Mercer Consumer - Best Use of Technology in Sales
Company: Mercer Consumer, Des Moines, IA
Company Description: Mercer is a global consulting leader in talent, health, retirements and investments. Mercer helps clients around the world advance the health, wealth and performance of their most vital asset—their people. Mercer's 20,500+ employees are based in more than 40 countries. Mercer is a wholly subsidiary of Marsh & McLennan Companies, a global team of professional services companies.
Nomination Category: Sales Awards Achievement Categories
Nomination Sub Category: Best Use of Technology in Sales
Nomination Title: Short-term Recovery Predictive Model
Tell the story about how your organization used technology to improve sales operations, drive sales growth, and/or improve customer satisfaction since the beginning of July 2016 (up to 650 words). Focus on specific accomplishments, and relate these accomplishments to past performance or industry norms. Be sure to mention obstacles overcome, innovations or discoveries made, and outcomes:
In marketing, the essence behind building predictive response models is determining whom to solicit with your materials with a high degree of confidence. Accomplishing this maximizes your rate of return and minimizes your production and postal expenses. Developing an effective model gives the marketer a huge advantage over the competition. But if it were easy, everyone could do it.
Mercer Consumer’s Analytics team developed such a model for one client, and the result promises to extend the benefits to the entire organization. Here’s what the model helped achieve in its first use, a mailing for a supplemental medical insurance product:
Increased the paid response rate by 44%
Decreased the number of pieces mailed and cost per premium ratio by 32%
One particular association client was chosen as the target audience for the model’s development and testing. This client was selected because of its unusual attributes. The association is considered part of our military groups and is generally included on mailings our other military associations receive. However, this group is made up of civilians who have different insurance needs and traits than former and retired military men and women. Our goal was to understand how to differentiate those members from the rest of our military groups.
To craft the new model, the Mercer Analytics team applied a keen eye to the tools at hand: the association solicitation, membership, and response data available in our proprietary Mercer Data Warehouse, augmented with purchased geographic, demographic and behavioral fields from Merkle, one of the nation’s premier performance marketing agencies. The team then data mined and analyzed this complex data and built the final predictive response model using SAS®, a software suite for advanced analytics.

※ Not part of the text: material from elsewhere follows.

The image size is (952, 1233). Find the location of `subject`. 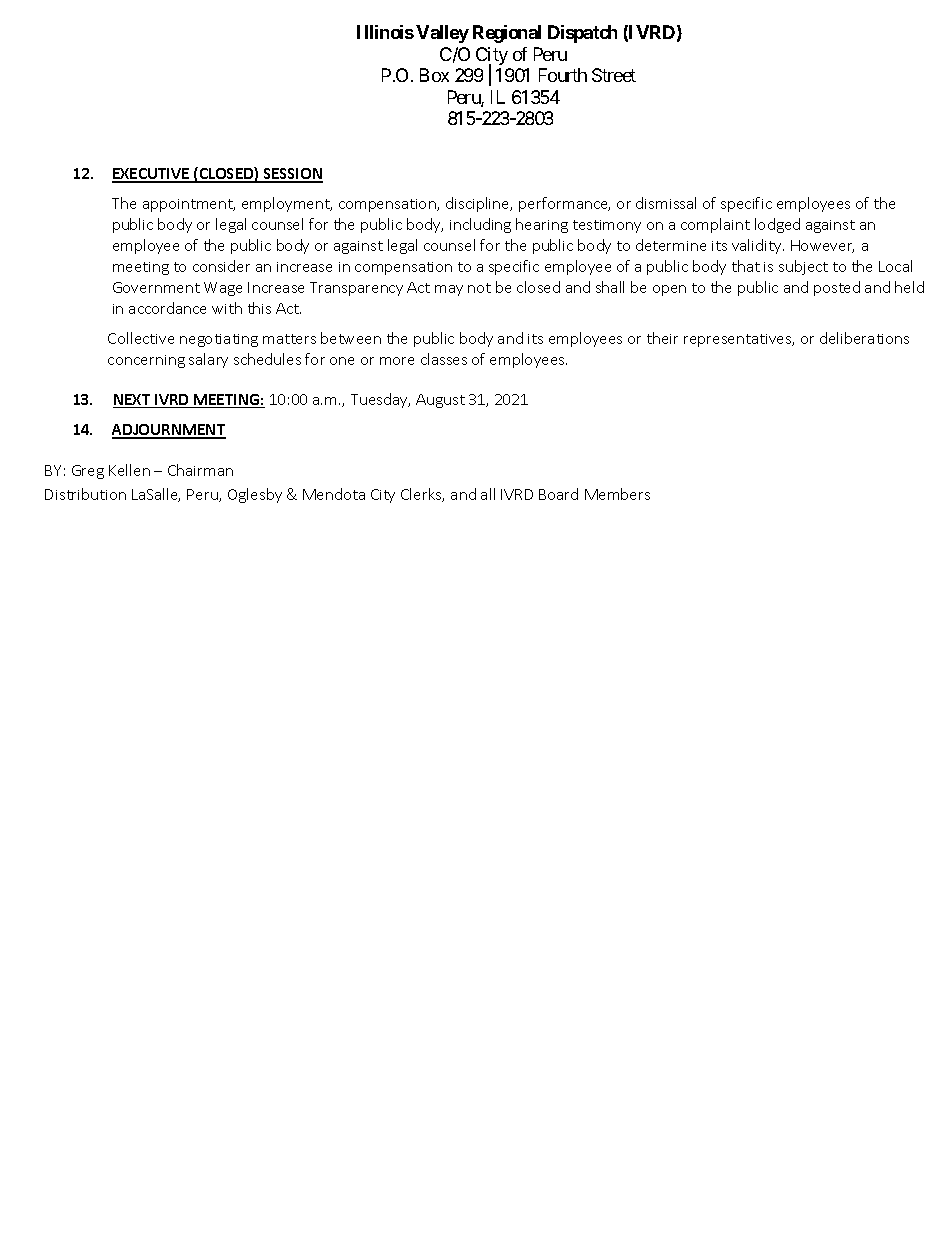

subject is located at coordinates (803, 267).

First, the team analyzed response rates from various sub-groups based on attributes such as marital status and children at home — among the hundreds of pieces of data available. But raw data is like recipe ingredients: You have to know how to combine them, and in what quantities. You also have to weigh the data points for importance through a technique known as logistic regression while ensuring they are not significantly correlated with one another, so you can accurately ascertain which factors matter most. Finally, you have to be as certain as can be that the factors accurately represent the population the model is trying to predict. The analysts strove for at least 95% confidence.
After sifting through the myriad records with all that in mind, the team scored each of the 100,000-plus client members individually with the final predictive response model. The top 10 percent were the most likely to respond, and the bottom 10 percent the least.